Just over 10 years ago, the president of Emory University, my Atlanta-based institution, told an international planning group that he wanted to hear many languages during his daily walks across campus.
This vision was based on the idea that international diversity and perspectives enrich the classroom and life on campus, while also helping to prepare students for a rapidly globalising world. In the intervening decade, significant elements of that vision have become a reality – not just at Emory but at many US institutions.
However, that growth has arguably been shaped as much by evolving financial and demographic pressures as by long-term planning.
By more strategically realising the aspirations for global education that pre-date the 2008 financial crisis, US universities can improve the educational experience of all students and prepare them better for life after university, while also increasing institutional impact and reputation.
From 2005 to 2015, the number of international students enrolled at US institutions increased from just over half a million to just under one million. What shaped the magnitude of this shift?
Coping with budgetary shortfalls during the financial crisis, and responding to the impending decline of domestic college-age populations, many US universities recognised the business necessity of international recruitment. The financial crisis coincided with the peaking of the US college-age population and the rapid growth of international college-age populations with the qualifications, desire and wherewithal to study overseas.
Unfortunately, the business aspects have engendered a sense that US students have been facing tougher competition from international applicants for admission to top universities, exacerbated by the overall sense that opportunities for cash-strapped Americans have become more limited.
What gets lost in this analysis are the educational benefits.
Critics of admitting more international students point to fewer places for domestic students and attribute purely financial motives to university administrations. However, the tension between the international diversity within the student body, the financial needs of the university, and the university’s core mission to educate its students is not summed up so easily.
The relationships between these priorities are complex and differ depending on a university’s mission. First, it is not clear that there are in fact fewer places for domestic students. Second, the financial boost that international students bring to universities actually also benefits domestic students, who would otherwise bear a higher financial burden for their education.
As the vision for a campus where many languages can be heard on a casual walk reminds us, internationalisation emerged as an educational priority before it was facilitated by business pressures.
Most ambitious universities consider international diversity on campus (along with study abroad) to be necessary for preparing their students for life after graduation, as well as for the enhancement of intellectual life on campus. In the case of state-funded institutions in the US, this aspiration is complicated by the obligation to serve the population of the state, as well as the significant decline in state funding support for those institutions following the economic crisis.
But the need to expose all students to international perspectives and to train them to work in new environments and in different cultures is clear. By sitting in class next to students from all around the world, other students will learn about how people from other countries and cultures view the issues they are studying. Similarly, by living in the same residence halls, they will learn about different attitudes and ways of living.

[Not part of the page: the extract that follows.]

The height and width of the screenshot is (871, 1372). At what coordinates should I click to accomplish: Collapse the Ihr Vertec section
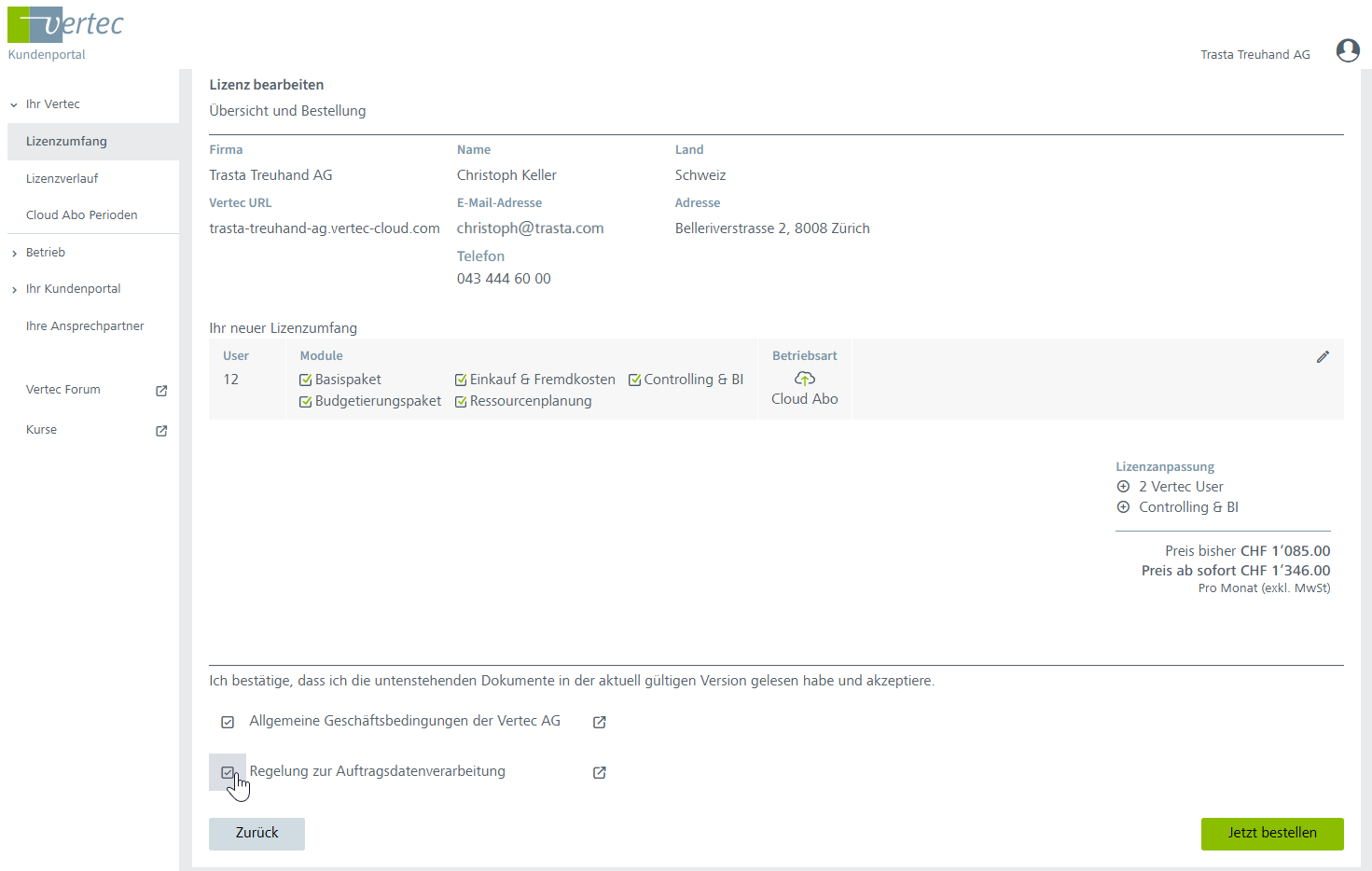[14, 105]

As the financial situation has improved, the new presence of international populations on campus and newly created international networks provide universities with tremendous opportunities to strengthen their educational and research missions. International students bring connections that will shape universities for generations to come.
My own sense is that many US universities have not yet fully understood or embraced the globalisation that has already transformed them.
By shifting away from the view of international students as a solution to budget deficits and by linking international diversity to core institutional missions of education and research, self-conscious and well-thought-out internationalisation can enhance universities’ ability to achieve their goals. The fact that so many students, faculty and staff from overseas are already on campus will only help.
Philip Wainwright is vice-provost of Emory University.